▸ ПИСЬМЕННОЕ ЗАДАНИЕ 1
Воспроизведите без изменений строки записей от строки, содержащей "The width and", до строки, содержащей "Action: [x=832, y=48]", включительно.

▸ ИСХОДНЫЙ ТЕКСТ
((

Я рецензировал новую биографию Филда для The Times Literary Supplement. Филд не ответил в TLS, но в предисловии к изданию в мягкой обложке написал, что повсеместное презрение набоковедов к его работе доказывает существование набоковской мафии, созданной «крестным отцом» Набоковым. Я ответил на это открытым письмом в TLS, вот выдержка из него: 

В своём новом предисловии Филд пишет, что с моей стороны «нелепо так цепляться к утверждению, что Керенский и Ленин пришли к власти в разные годы, и на этом основании заявлять, что [Филд] не знает, когда произошла Русская революция. Она действительно произошла в 1916–1917 годах». Только в причудливом сознании Филда. Он просто понятия не имеет, что в реальности Февральская революция произошла в феврале 1917 года, а не 1916-го, как утверждается в обеих его книгах. 

Защищая свою формулировку «февраль 1916 года, когда Временное правительство Александра Керенского свергло царский режим», Филд доказывает: он не знает, что 1) настроения России в феврале 1916 года ещё совершенно не предвещали близкой революции; 2) Февральская революция произошла в 1917 году; 3) первое Временное правительство было сформировано только после уличных беспорядков, и поворотным моментом в истории революции стало восстание Петроградского гарнизона; 4) Временное правительство Керенского было сформировано не в феврале 1916 года и даже не во время Февральской революции, а пять месяцев спустя, в июле 1917 года. Филд не в состоянии признать свои элементарные исторические ошибки, даже когда ему прямо указывают на них. Как можно иметь дело с таким человеком? 

...На протяжении всей книги Филд показывает, что он не знает, где Набоков жил в определённое время, или почему он жил там, а не где-то ещё, или что он делал или писал в том или ином месте. Может быть, нелепо ожидать таких знаний от Филда — но точно не от биографа.

))

▸ ИСХОДНЫЕ ДАННЫЕ
((

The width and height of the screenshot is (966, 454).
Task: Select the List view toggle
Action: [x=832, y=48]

))
((

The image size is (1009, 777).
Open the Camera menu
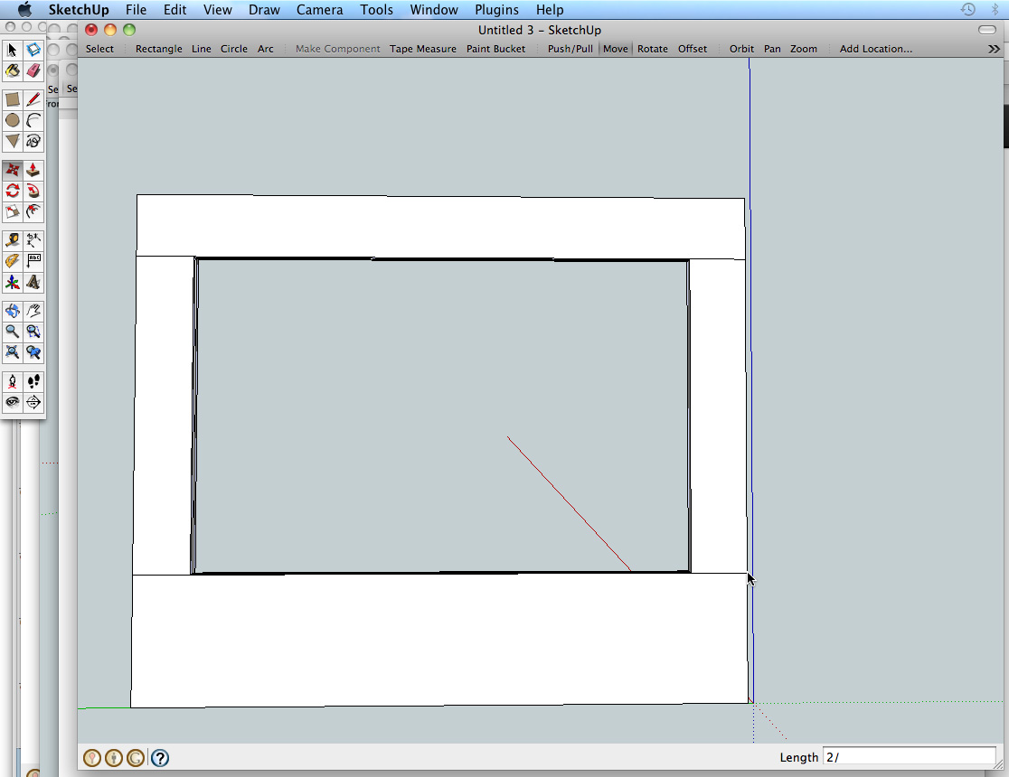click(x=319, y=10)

))
((

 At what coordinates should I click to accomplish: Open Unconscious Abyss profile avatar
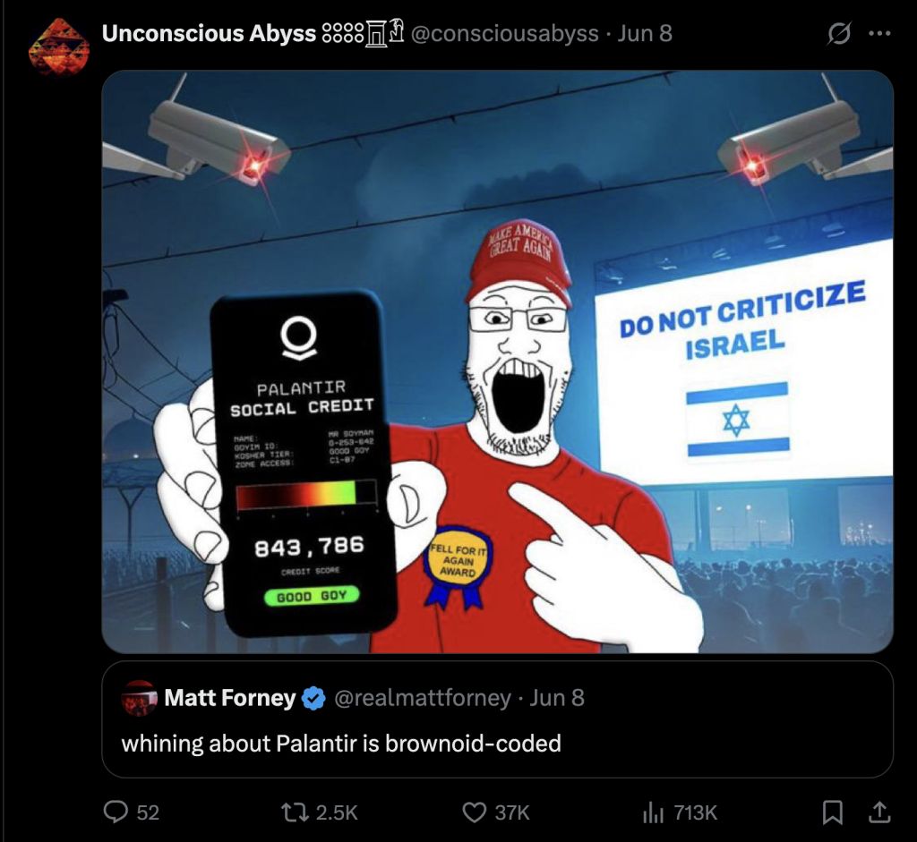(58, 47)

))

▸ ПИСЬМЕННОЕ ЗАДАНИЕ 2
Выпишите дословно фрагмент текста о биографии Набокова между словами "Я рецензировал новую" и "обеих его книгах." включительно.

▸ ПОЛНОЕ РЕШЕНИЕ 1
The width and height of the screenshot is (966, 454).
Task: Select the List view toggle
Action: [x=832, y=48]

▸ ПОЛНОЕ РЕШЕНИЕ 2
Я рецензировал новую биографию Филда для The Times Literary Supplement. Филд не ответил в TLS, но в предисловии к изданию в мягкой обложке написал, что повсеместное презрение набоковедов к его работе доказывает существование набоковской мафии, созданной «крестным отцом» Набоковым. Я ответил на это открытым письмом в TLS, вот выдержка из него: 

В своём новом предисловии Филд пишет, что с моей стороны «нелепо так цепляться к утверждению, что Керенский и Ленин пришли к власти в разные годы, и на этом основании заявлять, что [Филд] не знает, когда произошла Русская революция. Она действительно произошла в 1916–1917 годах». Только в причудливом сознании Филда. Он просто понятия не имеет, что в реальности Февральская революция произошла в феврале 1917 года, а не 1916-го, как утверждается в обеих его книгах.